Exercise:
Your answer should consist only of the lines below from the one with "Politika kolačića (248, 2530)" through the one with "Reproductive Rights (118, 2526)", copied exactly.

___ Excerpted data ___

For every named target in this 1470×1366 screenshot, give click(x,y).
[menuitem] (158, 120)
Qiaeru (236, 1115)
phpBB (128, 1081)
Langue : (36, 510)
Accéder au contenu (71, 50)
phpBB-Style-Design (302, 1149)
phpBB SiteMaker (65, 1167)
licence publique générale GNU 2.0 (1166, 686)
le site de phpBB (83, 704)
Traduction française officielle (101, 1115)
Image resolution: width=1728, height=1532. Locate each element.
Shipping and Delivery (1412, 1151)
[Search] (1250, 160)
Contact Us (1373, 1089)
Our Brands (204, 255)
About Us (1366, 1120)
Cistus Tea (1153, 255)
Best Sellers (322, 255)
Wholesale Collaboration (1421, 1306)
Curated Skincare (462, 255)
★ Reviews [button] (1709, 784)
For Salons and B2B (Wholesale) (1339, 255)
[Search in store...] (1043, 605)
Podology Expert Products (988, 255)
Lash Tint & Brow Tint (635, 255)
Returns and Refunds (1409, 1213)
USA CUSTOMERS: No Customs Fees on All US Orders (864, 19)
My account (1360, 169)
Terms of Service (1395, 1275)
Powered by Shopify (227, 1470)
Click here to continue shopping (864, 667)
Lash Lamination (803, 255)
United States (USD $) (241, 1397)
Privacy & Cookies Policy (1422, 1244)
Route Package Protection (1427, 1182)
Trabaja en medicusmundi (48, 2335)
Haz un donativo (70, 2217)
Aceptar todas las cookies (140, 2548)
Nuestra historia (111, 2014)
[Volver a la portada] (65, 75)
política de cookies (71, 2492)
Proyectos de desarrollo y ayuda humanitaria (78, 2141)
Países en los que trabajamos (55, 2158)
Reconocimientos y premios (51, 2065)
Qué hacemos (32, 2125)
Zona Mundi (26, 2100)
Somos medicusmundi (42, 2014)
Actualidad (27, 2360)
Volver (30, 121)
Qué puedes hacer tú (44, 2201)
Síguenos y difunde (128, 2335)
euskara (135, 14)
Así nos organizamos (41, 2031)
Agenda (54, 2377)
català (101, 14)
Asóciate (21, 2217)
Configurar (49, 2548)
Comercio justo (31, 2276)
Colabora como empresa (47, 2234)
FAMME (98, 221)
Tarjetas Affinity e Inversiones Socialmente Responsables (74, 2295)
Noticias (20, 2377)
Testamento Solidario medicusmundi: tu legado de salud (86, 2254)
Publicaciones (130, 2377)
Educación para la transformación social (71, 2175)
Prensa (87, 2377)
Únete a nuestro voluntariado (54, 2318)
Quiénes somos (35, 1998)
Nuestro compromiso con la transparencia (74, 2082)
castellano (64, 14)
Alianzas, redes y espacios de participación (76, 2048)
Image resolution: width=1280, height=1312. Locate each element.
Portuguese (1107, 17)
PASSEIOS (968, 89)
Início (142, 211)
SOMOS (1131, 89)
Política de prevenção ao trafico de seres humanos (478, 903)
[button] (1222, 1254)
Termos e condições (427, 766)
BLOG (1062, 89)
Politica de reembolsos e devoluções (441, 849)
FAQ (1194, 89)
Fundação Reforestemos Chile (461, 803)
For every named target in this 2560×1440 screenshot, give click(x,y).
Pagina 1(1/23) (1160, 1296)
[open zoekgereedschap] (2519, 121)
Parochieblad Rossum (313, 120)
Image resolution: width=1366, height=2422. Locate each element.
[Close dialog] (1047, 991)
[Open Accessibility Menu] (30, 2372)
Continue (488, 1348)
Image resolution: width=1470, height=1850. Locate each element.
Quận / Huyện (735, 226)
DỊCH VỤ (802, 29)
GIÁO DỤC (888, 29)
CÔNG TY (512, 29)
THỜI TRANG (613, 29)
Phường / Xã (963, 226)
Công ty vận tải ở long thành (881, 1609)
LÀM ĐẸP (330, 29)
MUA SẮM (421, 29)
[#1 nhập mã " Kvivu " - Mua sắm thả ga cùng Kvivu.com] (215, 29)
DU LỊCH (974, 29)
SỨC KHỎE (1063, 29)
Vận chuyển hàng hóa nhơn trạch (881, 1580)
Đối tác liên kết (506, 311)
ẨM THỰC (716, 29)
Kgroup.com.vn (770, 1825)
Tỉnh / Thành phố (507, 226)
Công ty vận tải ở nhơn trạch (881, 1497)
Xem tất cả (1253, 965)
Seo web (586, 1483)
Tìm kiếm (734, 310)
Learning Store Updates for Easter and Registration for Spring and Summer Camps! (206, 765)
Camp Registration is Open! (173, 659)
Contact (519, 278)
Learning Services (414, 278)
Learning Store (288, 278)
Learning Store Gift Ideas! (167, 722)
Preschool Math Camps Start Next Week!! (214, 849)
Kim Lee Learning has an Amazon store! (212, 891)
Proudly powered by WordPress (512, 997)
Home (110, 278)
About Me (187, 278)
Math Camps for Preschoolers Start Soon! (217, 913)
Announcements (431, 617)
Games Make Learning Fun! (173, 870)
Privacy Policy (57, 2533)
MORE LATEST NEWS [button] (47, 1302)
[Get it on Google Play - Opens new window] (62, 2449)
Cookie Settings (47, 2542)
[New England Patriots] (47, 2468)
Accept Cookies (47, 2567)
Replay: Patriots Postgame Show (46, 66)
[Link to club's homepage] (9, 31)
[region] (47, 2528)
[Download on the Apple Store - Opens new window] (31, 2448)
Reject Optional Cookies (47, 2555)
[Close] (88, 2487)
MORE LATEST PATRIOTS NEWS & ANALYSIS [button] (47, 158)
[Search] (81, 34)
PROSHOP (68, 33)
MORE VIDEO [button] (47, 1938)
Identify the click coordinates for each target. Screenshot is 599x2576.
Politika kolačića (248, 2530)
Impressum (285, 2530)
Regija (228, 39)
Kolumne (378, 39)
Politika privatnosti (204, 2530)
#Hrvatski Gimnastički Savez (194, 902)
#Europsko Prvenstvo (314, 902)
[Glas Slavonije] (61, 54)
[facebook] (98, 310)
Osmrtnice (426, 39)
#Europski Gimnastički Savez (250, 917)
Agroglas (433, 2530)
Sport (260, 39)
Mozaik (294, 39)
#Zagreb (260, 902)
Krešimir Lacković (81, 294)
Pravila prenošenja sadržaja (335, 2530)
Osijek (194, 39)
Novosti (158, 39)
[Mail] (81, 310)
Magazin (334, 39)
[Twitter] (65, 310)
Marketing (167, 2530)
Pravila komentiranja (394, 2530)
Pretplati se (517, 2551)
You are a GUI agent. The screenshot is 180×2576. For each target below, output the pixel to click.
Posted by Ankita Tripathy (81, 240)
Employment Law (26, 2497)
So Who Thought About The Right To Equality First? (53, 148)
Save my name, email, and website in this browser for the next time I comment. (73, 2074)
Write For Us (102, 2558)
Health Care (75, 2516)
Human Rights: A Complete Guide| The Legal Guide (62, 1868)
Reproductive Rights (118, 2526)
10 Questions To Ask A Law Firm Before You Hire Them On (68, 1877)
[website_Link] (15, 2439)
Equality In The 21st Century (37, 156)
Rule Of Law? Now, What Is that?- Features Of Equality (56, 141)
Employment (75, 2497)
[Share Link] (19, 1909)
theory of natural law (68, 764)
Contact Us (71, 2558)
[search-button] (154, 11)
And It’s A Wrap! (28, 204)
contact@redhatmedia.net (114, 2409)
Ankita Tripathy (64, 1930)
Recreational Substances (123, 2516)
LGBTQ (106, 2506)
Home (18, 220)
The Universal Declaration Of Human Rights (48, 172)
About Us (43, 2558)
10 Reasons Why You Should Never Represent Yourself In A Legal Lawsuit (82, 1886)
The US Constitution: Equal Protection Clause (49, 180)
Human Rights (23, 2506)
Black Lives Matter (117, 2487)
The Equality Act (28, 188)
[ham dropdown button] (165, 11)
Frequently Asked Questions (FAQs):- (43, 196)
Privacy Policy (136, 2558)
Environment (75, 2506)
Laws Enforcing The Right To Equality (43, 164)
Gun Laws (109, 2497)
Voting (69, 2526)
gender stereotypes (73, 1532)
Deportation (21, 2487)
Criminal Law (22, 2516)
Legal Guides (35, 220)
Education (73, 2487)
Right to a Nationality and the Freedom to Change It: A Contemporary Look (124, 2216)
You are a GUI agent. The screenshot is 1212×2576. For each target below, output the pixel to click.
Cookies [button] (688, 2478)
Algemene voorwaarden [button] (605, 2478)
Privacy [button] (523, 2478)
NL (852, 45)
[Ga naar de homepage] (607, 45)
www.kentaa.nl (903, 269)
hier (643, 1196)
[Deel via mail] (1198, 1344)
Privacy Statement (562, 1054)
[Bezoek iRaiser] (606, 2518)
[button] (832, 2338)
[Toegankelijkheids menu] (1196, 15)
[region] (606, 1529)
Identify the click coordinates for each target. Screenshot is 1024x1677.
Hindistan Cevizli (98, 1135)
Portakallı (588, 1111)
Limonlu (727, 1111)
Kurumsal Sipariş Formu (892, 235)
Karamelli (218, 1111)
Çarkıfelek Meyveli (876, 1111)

___

Exercise answer:
Politika kolačića (248, 2530)
Impressum (285, 2530)
Regija (228, 39)
Kolumne (378, 39)
Politika privatnosti (204, 2530)
#Hrvatski Gimnastički Savez (194, 902)
#Europsko Prvenstvo (314, 902)
[Glas Slavonije] (61, 54)
[facebook] (98, 310)
Osmrtnice (426, 39)
#Europski Gimnastički Savez (250, 917)
Agroglas (433, 2530)
Sport (260, 39)
Mozaik (294, 39)
#Zagreb (260, 902)
Krešimir Lacković (81, 294)
Pravila prenošenja sadržaja (335, 2530)
Osijek (194, 39)
Novosti (158, 39)
[Mail] (81, 310)
Magazin (334, 39)
[Twitter] (65, 310)
Marketing (167, 2530)
Pravila komentiranja (394, 2530)
Pretplati se (517, 2551)
You are a GUI agent. The screenshot is 180×2576. For each target below, output the pixel to click.
Posted by Ankita Tripathy (81, 240)
Employment Law (26, 2497)
So Who Thought About The Right To Equality First? (53, 148)
Save my name, email, and website in this browser for the next time I comment. (73, 2074)
Write For Us (102, 2558)
Health Care (75, 2516)
Human Rights: A Complete Guide| The Legal Guide (62, 1868)
Reproductive Rights (118, 2526)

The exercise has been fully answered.